Pore with gate: modulating hydrogen storage in metal-organic framework materials viacation exchange

Abstract

A range of anionic metal–organic framework (MOF) materials has been prepared by combination of In(III) with tetracarboxylate isophthalate-based ligands. These materials incorporate organic cations, either H₂ppz²⁺ (ppz = piperazine) or Me₂NH₂⁺, that are hydrogen bonded to the pore wall. These cations act as a gate controlling entry of N₂ and H₂ gas into and out of the porous host. Thus, hysteretic adsorption/desorption for N₂ and H₂ is observed in these systems, reflecting the role of the bulky hydrogen bonded organic cations in controlling the kinetic trapping of substrates. Post-synthetic cation exchange with Li⁺ leads to removal of the organic cation and the formation of the corresponding Li⁺ salts.
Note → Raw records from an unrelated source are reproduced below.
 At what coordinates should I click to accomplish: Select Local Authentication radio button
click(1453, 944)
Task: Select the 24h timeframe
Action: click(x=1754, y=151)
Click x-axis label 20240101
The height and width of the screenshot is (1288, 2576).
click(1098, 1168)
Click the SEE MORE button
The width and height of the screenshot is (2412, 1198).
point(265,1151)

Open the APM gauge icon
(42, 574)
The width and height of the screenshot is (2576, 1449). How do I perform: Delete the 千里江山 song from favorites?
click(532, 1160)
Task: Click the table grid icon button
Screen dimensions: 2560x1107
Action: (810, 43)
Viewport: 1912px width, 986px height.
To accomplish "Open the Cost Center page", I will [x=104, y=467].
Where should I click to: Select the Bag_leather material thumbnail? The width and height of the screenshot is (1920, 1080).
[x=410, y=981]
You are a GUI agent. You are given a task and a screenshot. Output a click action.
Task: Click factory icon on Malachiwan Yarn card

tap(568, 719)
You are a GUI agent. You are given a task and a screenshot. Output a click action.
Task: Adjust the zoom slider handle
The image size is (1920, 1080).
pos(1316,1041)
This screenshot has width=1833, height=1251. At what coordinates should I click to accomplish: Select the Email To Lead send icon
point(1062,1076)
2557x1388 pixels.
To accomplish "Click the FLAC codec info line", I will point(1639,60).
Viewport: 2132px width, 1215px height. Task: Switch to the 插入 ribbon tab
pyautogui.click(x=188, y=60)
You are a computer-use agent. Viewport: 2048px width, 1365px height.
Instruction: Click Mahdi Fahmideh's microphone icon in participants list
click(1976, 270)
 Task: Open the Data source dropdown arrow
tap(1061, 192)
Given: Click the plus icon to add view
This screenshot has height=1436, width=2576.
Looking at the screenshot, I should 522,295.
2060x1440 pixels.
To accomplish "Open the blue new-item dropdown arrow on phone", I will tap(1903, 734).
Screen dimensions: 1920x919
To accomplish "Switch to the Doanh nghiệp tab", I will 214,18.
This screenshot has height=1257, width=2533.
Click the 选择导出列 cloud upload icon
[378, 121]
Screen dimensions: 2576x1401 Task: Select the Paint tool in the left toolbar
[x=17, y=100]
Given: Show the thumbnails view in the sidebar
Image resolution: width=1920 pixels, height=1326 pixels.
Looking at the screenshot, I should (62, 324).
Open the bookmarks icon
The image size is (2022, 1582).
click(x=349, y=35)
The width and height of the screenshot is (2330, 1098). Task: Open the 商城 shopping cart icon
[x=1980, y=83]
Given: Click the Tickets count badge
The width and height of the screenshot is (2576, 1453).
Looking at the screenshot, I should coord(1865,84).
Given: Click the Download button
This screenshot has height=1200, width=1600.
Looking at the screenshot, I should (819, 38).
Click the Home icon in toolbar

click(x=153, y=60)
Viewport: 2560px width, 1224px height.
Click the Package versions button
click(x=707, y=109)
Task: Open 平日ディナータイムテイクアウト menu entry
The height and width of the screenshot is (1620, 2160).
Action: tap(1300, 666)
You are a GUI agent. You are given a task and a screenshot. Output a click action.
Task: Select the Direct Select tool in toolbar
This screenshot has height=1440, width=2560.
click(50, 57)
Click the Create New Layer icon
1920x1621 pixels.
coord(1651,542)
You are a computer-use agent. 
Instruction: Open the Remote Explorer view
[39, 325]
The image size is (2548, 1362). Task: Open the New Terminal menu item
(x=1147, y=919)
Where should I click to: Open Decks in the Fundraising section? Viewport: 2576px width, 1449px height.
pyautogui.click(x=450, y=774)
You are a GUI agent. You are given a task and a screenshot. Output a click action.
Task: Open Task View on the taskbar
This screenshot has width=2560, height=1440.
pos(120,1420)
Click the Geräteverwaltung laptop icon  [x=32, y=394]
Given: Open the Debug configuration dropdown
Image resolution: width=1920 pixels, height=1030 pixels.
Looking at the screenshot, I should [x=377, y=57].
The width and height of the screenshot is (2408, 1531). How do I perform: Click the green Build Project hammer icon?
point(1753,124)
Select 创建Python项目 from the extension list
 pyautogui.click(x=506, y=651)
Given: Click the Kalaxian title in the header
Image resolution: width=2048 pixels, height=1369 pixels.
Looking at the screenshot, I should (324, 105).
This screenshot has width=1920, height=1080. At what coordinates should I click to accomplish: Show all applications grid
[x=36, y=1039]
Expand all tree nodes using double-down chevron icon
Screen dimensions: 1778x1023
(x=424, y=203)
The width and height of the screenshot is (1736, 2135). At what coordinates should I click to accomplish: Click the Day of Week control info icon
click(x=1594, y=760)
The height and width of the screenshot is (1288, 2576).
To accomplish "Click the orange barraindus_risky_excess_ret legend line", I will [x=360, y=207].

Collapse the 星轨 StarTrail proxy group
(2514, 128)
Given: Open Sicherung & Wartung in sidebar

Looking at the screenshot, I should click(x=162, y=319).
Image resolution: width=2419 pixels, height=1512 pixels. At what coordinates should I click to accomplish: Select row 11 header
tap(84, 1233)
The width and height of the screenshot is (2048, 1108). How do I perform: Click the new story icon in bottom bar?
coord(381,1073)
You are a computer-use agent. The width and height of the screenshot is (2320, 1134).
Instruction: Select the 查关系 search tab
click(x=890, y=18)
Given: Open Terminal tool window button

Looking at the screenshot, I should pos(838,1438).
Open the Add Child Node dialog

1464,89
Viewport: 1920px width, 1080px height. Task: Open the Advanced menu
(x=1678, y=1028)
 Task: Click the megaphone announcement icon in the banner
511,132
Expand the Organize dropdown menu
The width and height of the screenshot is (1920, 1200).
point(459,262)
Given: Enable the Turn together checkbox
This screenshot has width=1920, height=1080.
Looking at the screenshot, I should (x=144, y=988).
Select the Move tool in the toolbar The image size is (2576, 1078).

Replacement of the organic cation with smaller Li⁺ leads to an increase in internal surface area and pore volume of the framework material, and in some cases to an increase in the isosteric heat of adsorption of H₂ at zero coverage, as predicted by theoretical modelling. The structures, characterisation and analysis of these charged porous materials as storage portals for H₂ are discussed. Inelastic neutron scattering experiments confirm interaction of H₂ with the carboxylate groups of the isophthalate ligands bound to In(III) centres.